On Tuesday we made a trip up to Inverness, to the largest second hand book store in Scotland. It’s called Leakey’s and it’s just amazing basically. 100,000 books in an old church.
They’ve got sections for just about every genre of books, including a fairly large children’s section which is mostly vintage books.
There were quite a few Blytons to be found there and needless to say I came home with several.
SHADOW THE SHEEP-DOG
I found a slightly marked fourth impression (1947) for £6. I’m not the biggest fan of the animal stories but as it wasn’t expensive I decided to go for it anyway.
THE MAGIC FARAWAY TREE
I’ve been trying to find all the Enchanted Wood books for a while now, but so far only had the first one. They’re hard to find online; they’re either very very expensive or affordable because they’ve got several pages missing. Leakey’s had a 10th impression with a near perfect dust jacket for just £5. It’s from 1964, 21 years later than the first edition, but it should be exactly the same text and illustrations, so for a fiver I’m not going to complain.
HAPPY DAY STORIES
Stef also handed me a copy of Happy Day Stories a first edition with dust jacket. I have Rainy Day Stories already so I had been looking for this to complete the pair. I’d been unsuccessful so far, so when I saw this one at £9 I decided to have it.
FIVE GO TO MYSTERY MOOR AND FIVE ON A SECRET TRAIL
Finally, I broke my “no duplicates” rule. Twice. I’d seen both these books on my previous visit, and had regretfully not bought them. As they were still there months later I took it as a sign.
I have all the Famous Fives already, but there were two first editions for less than £10 each; Mystery Moor and Secret Trail.
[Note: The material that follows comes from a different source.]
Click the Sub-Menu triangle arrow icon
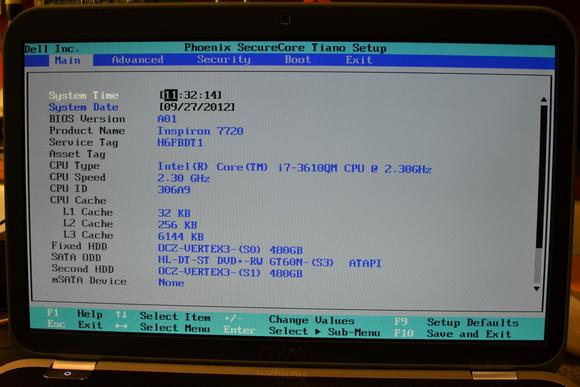Viewport: 580px width, 387px height. coord(318,332)
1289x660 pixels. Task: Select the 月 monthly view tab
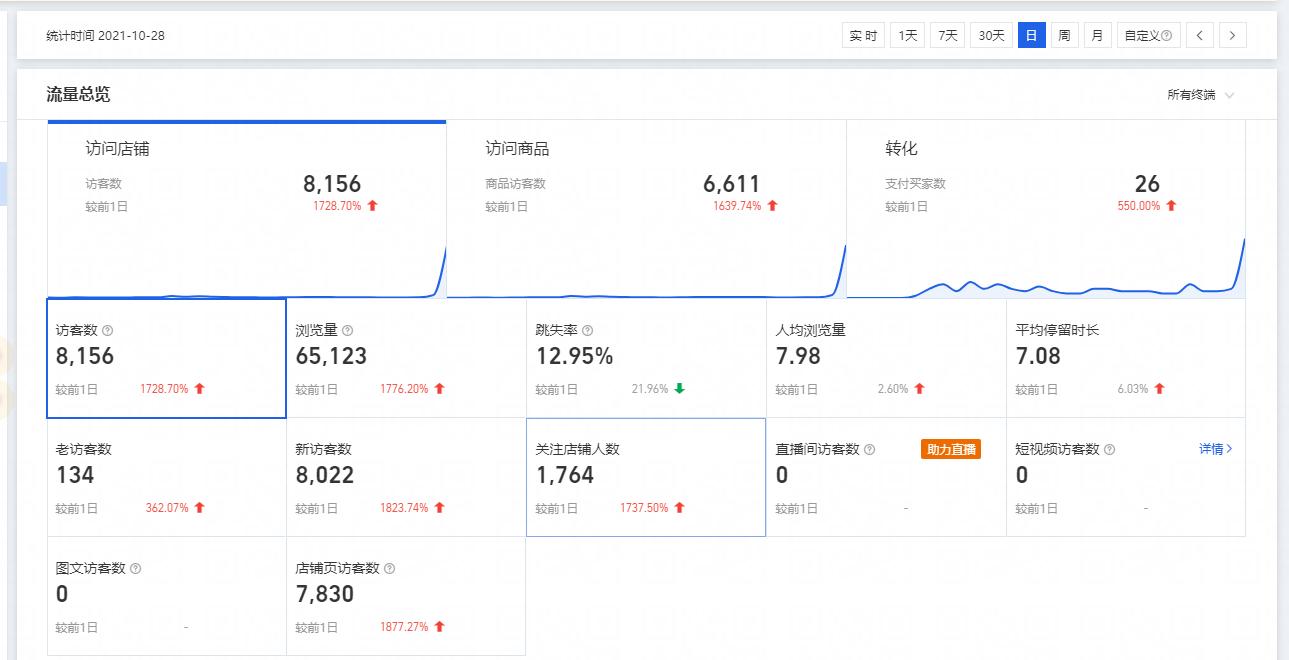(1097, 34)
I already have a 7th impression of Mystery Moor but I thought replacing it with a first would be nice, and my secret trail is a second edition, fifth impression (by Brockhampton) so replacing that with a first is definitely a good thing for me. Both my original copies have dust jackets so I might well be a bit naughty and put them on the new ones.
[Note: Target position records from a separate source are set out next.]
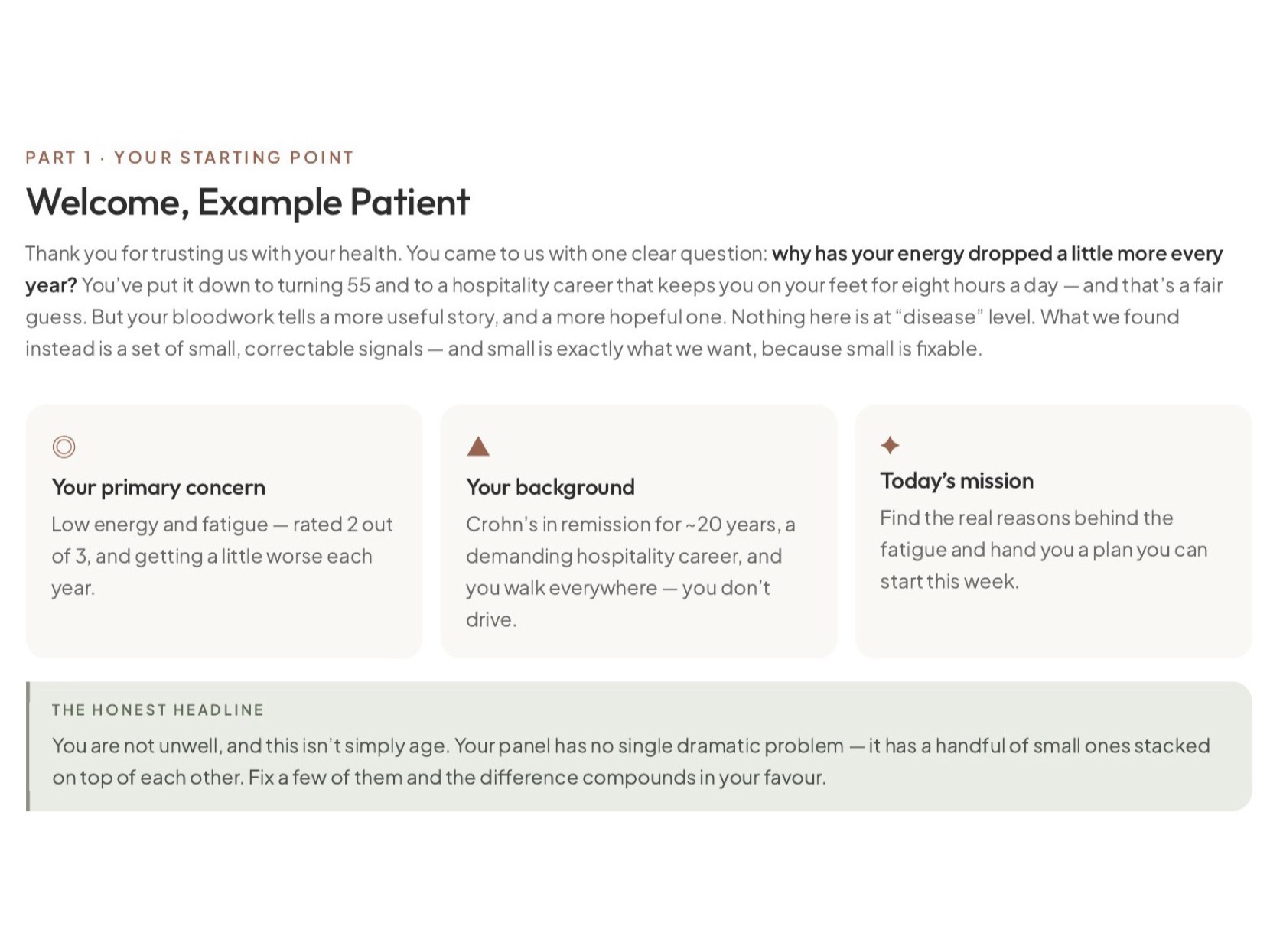
Task: Click 'The Honest Headline' callout label
Action: click(158, 710)
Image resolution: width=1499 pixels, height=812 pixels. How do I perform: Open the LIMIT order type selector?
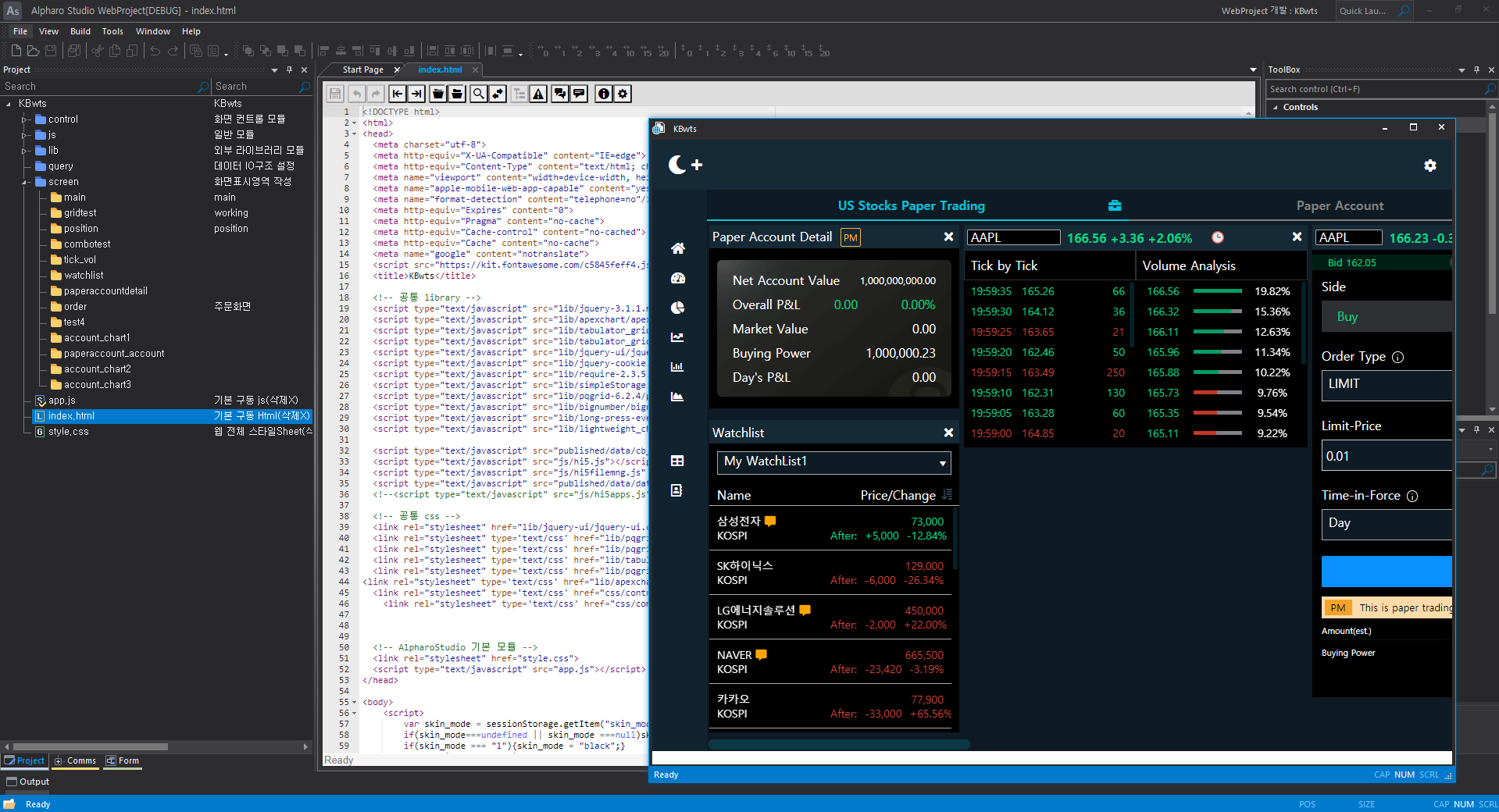click(1385, 384)

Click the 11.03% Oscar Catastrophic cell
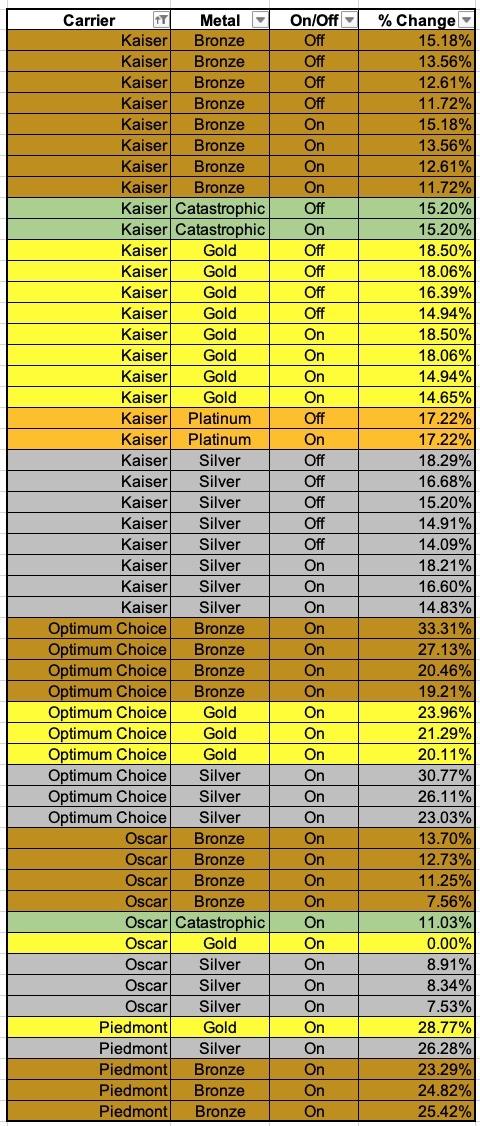click(x=417, y=922)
THE SECRET OF THE LOCH AND TORRIDON’S SURPRISE
I also bought two non-Blytons. I’ve been branching out a little into Blyton’s ‘contemporaries’ I supposed you might call them, and I’m a sucker for nice-looking children’s books from the fifties and sixties. There were quite a lot in Leakey’s but I chose these two for the Scottish connection, The Secret of the Loch by Francis Cowen (first edition, £10) and Torridon’s Surprise (£6 as it’s a later edition) by Marie Muir.
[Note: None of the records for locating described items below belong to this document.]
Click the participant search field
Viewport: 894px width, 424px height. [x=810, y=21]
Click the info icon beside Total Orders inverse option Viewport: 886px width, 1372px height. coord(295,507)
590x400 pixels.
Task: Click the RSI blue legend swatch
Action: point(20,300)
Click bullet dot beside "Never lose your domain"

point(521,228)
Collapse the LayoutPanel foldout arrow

So I had a bit of a spree that day!
On Thursday we were at Seven Stories in Newcastle (we’ll blog about that later) and I bought a couple of things there too.
One was a CD with dramatised versions of Five Go to Smuggler’s Top and Five Get Into a Fix (an odd pair, but they’re two of my favourite stories). The other was a monitor badge which made me think of Elizabeth Allen, the naughtiest girl, who becomes a monitor.
Then on Friday we went to St Andrews and I bought yet more stuff!
FIVE GO TO MYSTERY MOOR (AGAIN)
I found (another) copy of Mystery Moor (yes, breaking my no-duplicates rule for a third time!) for 5op, and it’s the version with colour illustrations so I bought it for crafting purposes. Not sure what I will do with it yet, maybe a decoupaged canvass (inspired by one Poppy did recently) or maybe a box or little set of drawers.
THE WHISPERING ISLAND
And finally, in Barnardo’s books I found, well actually, Stef found, one of the 1980s Famous Five games, The Whispering Island. All the parts are there, the book, dice, cards and map, and it’s even in the original plastic wallet. All for only £2!
All in all, I think I had a good week (though maybe my purse didn’t!) I just need to find time now to sit down and read/play all of these.